Comprehensive Healthcare Inspection of the VA Central Iowa Health Care System in Des Moines
Report Information
Summary
This Office of Inspector General (OIG) Comprehensive Healthcare Inspection Program report describes the results of a focused evaluation of the quality of care delivered in the inpatient and outpatient settings of the VA Central Iowa Health Care System, which includes the Des Moines VA Medical Center and multiple outpatient clinics in Iowa.

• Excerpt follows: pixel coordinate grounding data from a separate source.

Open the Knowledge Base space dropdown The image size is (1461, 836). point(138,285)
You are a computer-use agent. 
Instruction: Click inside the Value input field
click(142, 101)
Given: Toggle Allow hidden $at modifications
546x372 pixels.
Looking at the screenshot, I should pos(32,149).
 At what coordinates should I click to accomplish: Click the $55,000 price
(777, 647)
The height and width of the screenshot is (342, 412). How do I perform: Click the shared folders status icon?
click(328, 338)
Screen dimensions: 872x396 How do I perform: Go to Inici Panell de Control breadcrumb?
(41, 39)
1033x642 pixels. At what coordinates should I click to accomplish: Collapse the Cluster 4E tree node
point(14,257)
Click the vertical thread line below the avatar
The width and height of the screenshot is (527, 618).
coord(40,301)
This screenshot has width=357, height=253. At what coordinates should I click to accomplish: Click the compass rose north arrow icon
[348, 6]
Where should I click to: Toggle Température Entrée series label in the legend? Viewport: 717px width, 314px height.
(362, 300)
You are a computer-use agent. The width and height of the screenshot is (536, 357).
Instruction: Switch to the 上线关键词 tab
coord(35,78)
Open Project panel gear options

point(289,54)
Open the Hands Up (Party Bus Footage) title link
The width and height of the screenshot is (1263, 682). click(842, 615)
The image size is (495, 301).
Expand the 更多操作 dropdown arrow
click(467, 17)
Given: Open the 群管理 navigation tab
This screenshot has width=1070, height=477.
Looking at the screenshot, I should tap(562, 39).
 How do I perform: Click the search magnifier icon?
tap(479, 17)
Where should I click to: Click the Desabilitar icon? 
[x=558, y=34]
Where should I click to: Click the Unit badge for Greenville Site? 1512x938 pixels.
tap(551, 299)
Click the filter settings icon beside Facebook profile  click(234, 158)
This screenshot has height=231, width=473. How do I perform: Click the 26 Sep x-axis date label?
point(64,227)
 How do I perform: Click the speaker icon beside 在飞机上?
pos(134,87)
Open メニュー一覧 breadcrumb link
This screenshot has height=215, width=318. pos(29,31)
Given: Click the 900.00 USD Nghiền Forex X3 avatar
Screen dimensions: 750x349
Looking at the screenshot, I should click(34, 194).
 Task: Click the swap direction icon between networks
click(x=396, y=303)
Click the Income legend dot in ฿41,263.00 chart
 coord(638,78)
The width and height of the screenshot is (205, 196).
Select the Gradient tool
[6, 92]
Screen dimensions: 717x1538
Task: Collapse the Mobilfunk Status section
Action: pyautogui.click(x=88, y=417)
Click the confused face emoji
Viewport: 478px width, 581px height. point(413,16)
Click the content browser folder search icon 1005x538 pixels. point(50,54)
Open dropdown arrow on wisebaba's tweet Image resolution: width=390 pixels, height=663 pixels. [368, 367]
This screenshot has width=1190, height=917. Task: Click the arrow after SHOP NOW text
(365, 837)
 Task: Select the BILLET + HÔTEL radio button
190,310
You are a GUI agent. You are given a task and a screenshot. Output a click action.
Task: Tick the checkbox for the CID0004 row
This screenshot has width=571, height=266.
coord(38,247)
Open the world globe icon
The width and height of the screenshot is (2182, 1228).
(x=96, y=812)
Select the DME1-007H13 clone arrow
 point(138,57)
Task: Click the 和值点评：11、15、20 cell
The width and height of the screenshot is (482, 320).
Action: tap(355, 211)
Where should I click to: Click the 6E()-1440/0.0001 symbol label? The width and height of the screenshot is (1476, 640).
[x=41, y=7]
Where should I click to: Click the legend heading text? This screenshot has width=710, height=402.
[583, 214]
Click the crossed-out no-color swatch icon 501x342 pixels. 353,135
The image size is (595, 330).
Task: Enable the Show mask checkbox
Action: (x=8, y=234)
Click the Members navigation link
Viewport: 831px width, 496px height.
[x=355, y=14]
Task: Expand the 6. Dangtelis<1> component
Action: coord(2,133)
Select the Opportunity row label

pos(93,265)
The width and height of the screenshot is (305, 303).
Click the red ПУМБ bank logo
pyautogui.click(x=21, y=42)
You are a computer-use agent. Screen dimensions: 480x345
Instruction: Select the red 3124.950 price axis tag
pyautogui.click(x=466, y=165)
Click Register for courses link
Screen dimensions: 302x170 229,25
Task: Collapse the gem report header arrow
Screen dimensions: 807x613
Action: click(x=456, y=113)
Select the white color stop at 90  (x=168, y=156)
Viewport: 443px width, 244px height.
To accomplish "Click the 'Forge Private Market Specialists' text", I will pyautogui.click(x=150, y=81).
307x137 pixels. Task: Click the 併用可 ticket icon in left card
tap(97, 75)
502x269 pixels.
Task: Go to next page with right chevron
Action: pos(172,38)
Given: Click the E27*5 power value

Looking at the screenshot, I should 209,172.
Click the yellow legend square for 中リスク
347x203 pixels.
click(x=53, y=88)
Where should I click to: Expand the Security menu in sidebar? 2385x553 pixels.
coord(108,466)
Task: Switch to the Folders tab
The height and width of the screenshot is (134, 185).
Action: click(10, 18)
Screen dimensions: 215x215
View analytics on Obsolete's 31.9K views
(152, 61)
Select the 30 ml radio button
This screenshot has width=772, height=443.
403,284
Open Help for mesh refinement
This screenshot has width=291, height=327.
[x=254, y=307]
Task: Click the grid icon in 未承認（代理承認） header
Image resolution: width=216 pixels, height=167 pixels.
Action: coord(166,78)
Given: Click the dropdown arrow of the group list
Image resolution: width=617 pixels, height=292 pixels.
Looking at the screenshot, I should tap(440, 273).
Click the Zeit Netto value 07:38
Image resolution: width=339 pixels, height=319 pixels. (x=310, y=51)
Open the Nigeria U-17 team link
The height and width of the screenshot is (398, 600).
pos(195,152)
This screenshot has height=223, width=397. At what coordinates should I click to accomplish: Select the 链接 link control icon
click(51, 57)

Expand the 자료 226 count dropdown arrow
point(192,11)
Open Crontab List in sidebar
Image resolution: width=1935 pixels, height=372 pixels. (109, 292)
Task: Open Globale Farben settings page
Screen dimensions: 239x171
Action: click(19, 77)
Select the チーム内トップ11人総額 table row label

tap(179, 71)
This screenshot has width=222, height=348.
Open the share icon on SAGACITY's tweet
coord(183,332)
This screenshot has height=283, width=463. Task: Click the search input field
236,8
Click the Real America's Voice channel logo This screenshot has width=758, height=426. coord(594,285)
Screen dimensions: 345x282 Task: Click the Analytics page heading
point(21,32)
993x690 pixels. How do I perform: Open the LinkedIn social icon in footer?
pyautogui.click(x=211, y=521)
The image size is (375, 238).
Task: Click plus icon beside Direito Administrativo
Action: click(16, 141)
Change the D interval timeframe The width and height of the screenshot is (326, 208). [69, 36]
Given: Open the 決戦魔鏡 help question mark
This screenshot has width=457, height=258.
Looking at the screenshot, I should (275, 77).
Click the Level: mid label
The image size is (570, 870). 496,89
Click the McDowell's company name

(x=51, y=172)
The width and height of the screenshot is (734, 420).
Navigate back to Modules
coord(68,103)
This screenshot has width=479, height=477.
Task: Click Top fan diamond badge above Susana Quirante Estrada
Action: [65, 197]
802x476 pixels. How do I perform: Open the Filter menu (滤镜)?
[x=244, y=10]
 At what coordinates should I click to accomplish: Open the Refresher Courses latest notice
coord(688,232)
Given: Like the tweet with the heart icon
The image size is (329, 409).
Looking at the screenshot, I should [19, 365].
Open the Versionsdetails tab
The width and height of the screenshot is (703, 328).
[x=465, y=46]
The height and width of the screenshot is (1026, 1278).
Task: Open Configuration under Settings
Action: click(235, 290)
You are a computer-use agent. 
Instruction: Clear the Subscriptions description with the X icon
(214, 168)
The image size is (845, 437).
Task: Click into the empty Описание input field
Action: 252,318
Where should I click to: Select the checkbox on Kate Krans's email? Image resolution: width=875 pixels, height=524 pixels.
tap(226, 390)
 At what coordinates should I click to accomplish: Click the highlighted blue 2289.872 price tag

This evaluation focused on five key operational areas:
• Leadership and organizational risks
• Quality, safety, and value
• Medical staff privileging
• Environment of care
• Mental health (suicide prevention initiatives)
The OIG issued three recommendations for improvement in two areas:
1. Medical staff privileging
• Ongoing Professional Practice Evaluations by providers with equivalent specialized training and similar privileges
• Ongoing Professional Practice Evaluation activities
2. Mental health
• Comprehensive Suicide Risk Evaluation completion



The Chief of Staff ensures providers with equivalent specialized training and similar privileges complete licensed independent practitioners’ Ongoing Professional Practice Evaluations.
The Chief of Staff ensures service chiefs recommend continued privileges for licensed independent practitioners based, in part, on Ongoing Professional Practice Evaluation activities.
The Chief of Staff ensures providers complete the Comprehensive Suicide Risk Evaluation on the same day as a patient’s positive suicide risk screen in ambulatory care settings.